A logistic regression model was used because the outcome was binary: elevated NT-proBNP versus not elevated. Model 1 was unadjusted and included ART duration only. Model 2 adjusted for age, hypertension, ARV regimen group, sex, BMI, and smoking status.
model1 <- glm(
elevated_ntprobnp ~ ARTyrs,
family = binomial(link = "logit"),
data = hiv
)
model2 <- glm(
elevated_ntprobnp ~ ARTyrs + age + htn_label + regimen_group3 + sex_label + bmi + smoker_label,
family = binomial(link = "logit"),
data = hiv
)
tbl_regression(model1, exponentiate = TRUE) %>%
modify_header(label = "**Term**") %>%
modify_caption("**Model 1. Unadjusted logistic regression**")

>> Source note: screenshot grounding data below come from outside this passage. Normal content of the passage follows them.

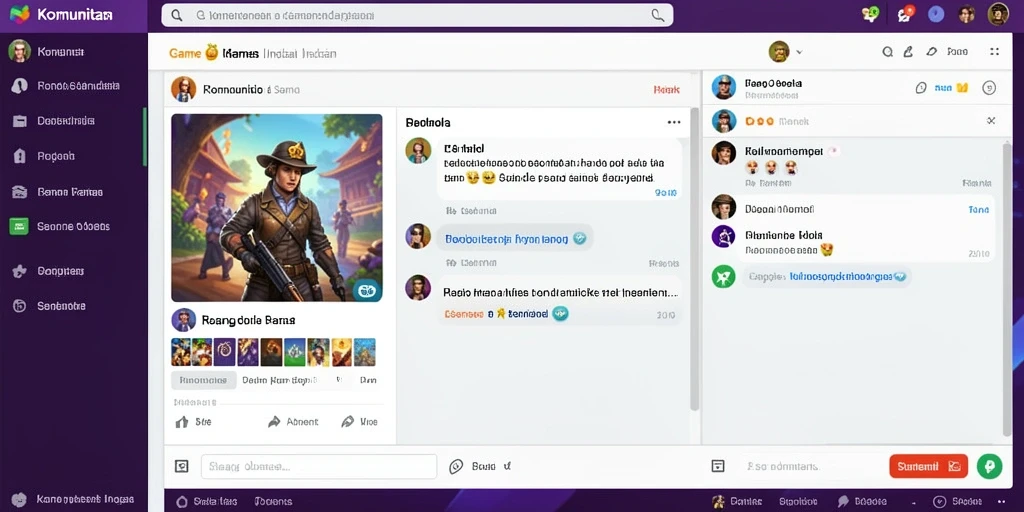This screenshot has height=512, width=1024.
Task: Click the green round button beside Sumemil
Action: pos(989,466)
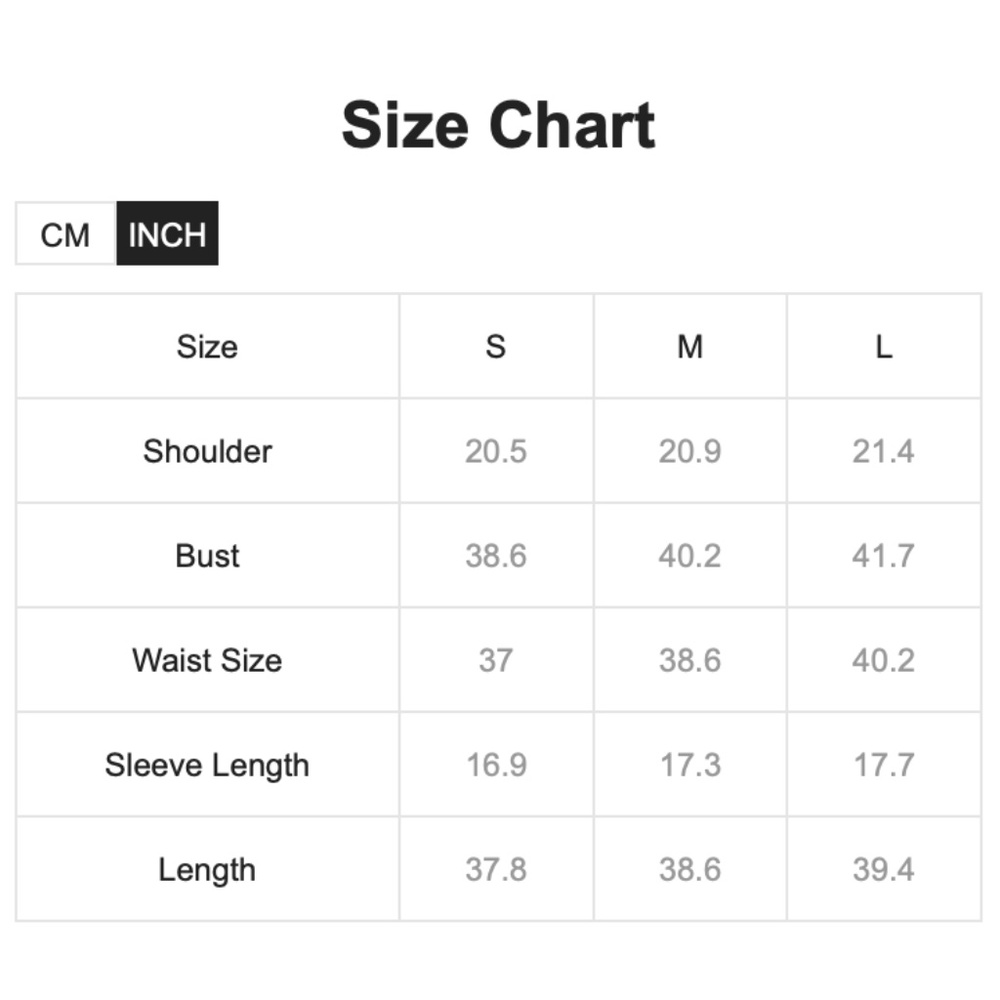This screenshot has height=1000, width=1000.
Task: Select the M size column header
Action: (690, 347)
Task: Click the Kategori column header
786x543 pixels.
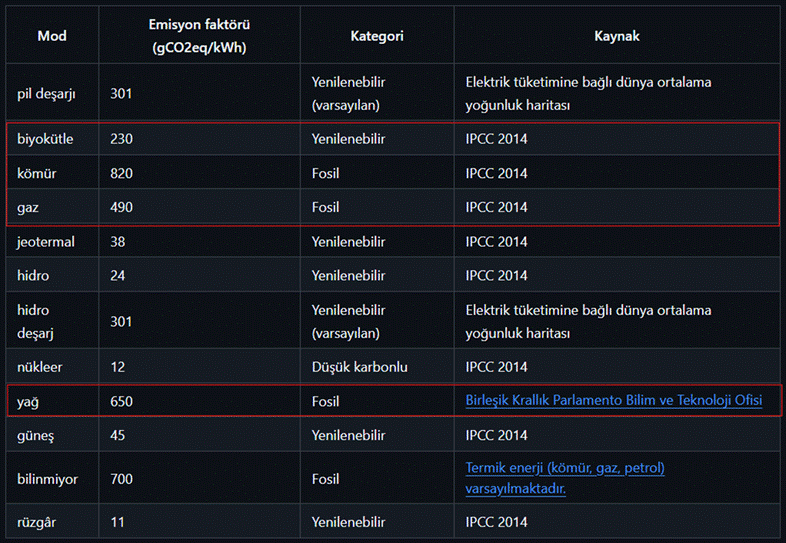Action: coord(377,36)
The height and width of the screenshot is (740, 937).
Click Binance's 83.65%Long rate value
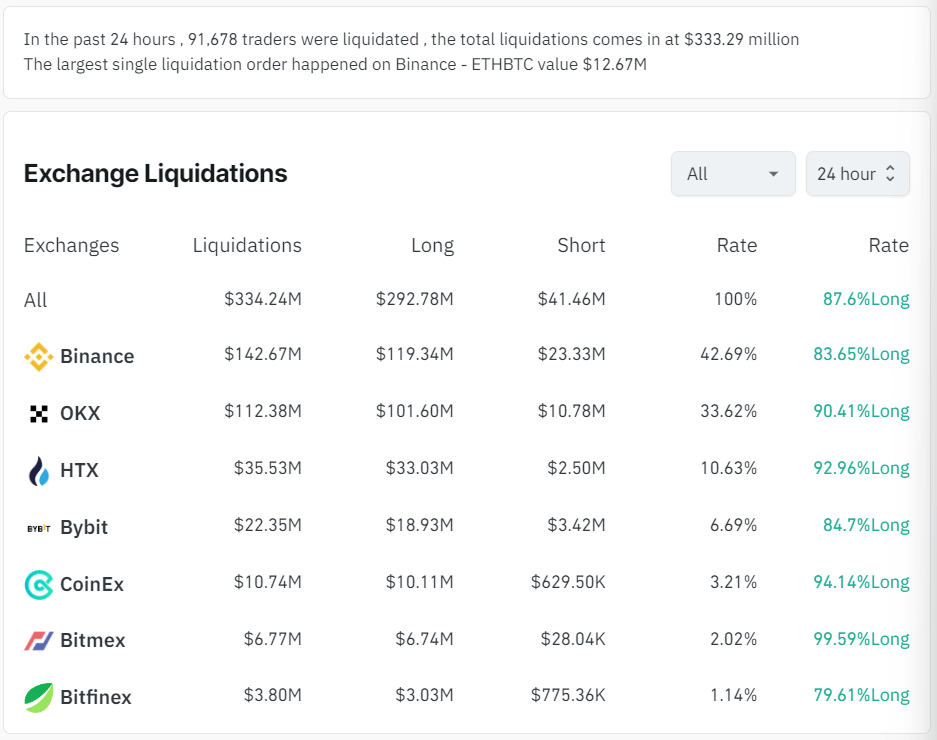[860, 354]
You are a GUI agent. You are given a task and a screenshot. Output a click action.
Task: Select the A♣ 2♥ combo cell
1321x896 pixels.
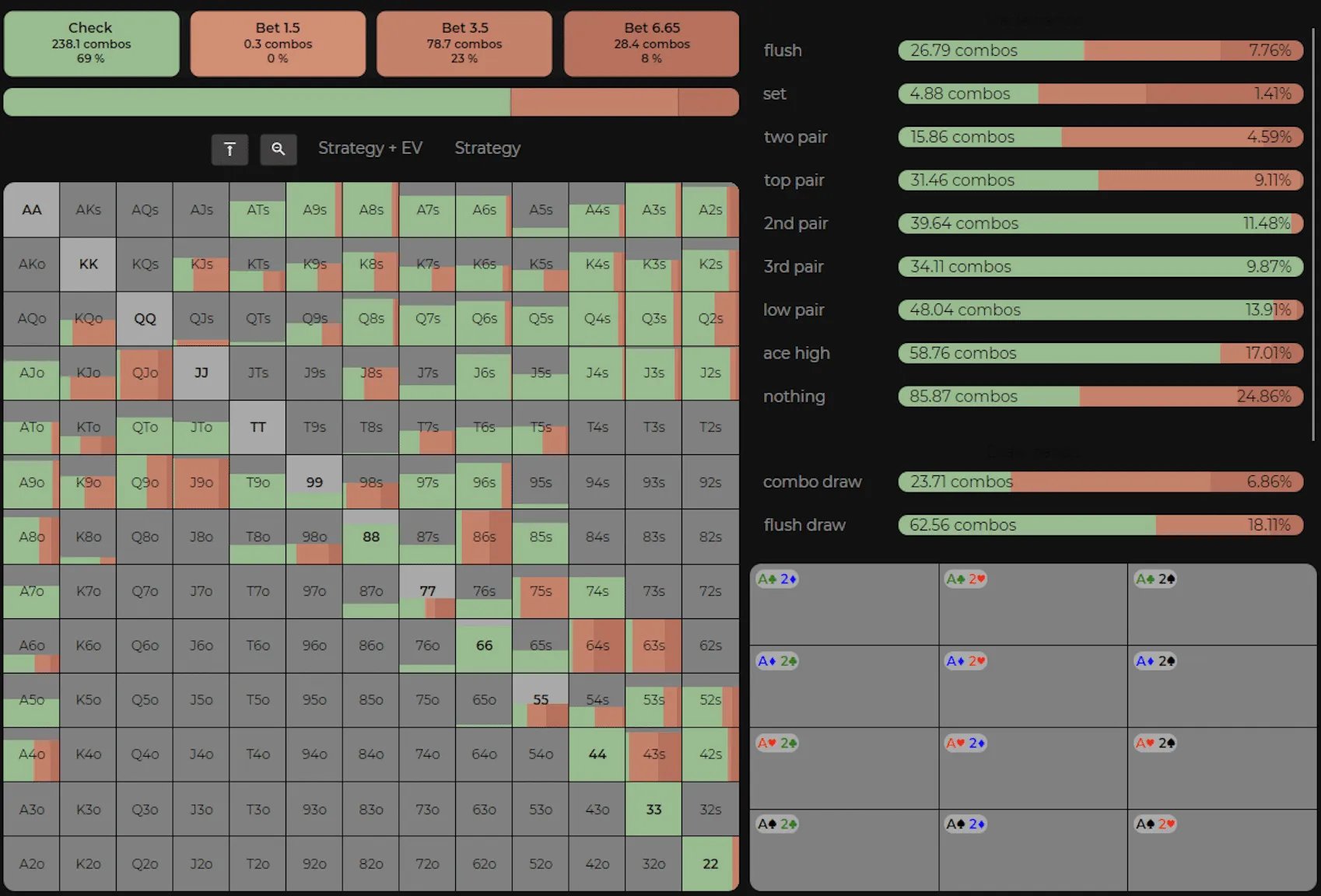1033,604
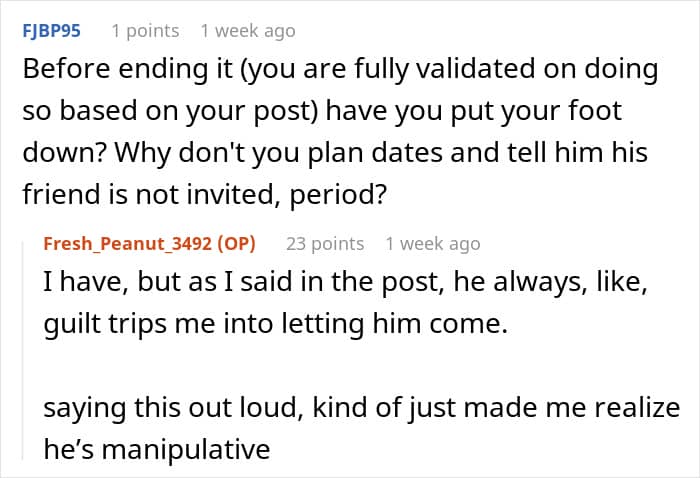The height and width of the screenshot is (478, 700).
Task: Click the phrase "saying this out loud"
Action: coord(170,407)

| Term | OR | 95% CI | p-value |
|---|---|---|---|
| ARTyrs | 1.07 | 0.99, 1.15 | 0.094 |
| Abbreviations: CI = Confidence Interval, OR = Odds Ratio | |||
tbl_regression(model2, exponentiate = TRUE) %>%
modify_header(label = "**Term**") %>%
modify_caption("**Model 2. Adjusted logistic regression**")
| Term | OR | 95% CI | p-value |
|---|---|---|---|
| ARTyrs | 1.05 | 0.97, 1.14 | 0.2 |
| age | 1.08 | 1.03, 1.13 | 0.003 |
| htn_label | |||
| No | — | — | |
| Yes | 0.88 | 0.29, 2.56 | 0.8 |
| regimen_group3 | |||
| INSTI-based | — | — | |
| NNRTI-based | 0.95 | 0.45, 1.99 | 0.9 |
| PI/Other | 2.01 | 0.48, 8.69 | 0.3 |
| sex_label | |||
| Female | — | — | |
| Male | 1.01 | 0.46, 2.24 | >0.9 |
| bmi | 0.98 | 0.88, 1.08 | 0.7 |
| smoker_label | |||
| Non-current | — | — | |
| Current | 0.72 | 0.30, 1.70 | 0.4 |
| Abbreviations: CI = Confidence Interval, OR = Odds Ratio | |||
model1_or <- tidy(model1, exponentiate = TRUE, conf.int = TRUE)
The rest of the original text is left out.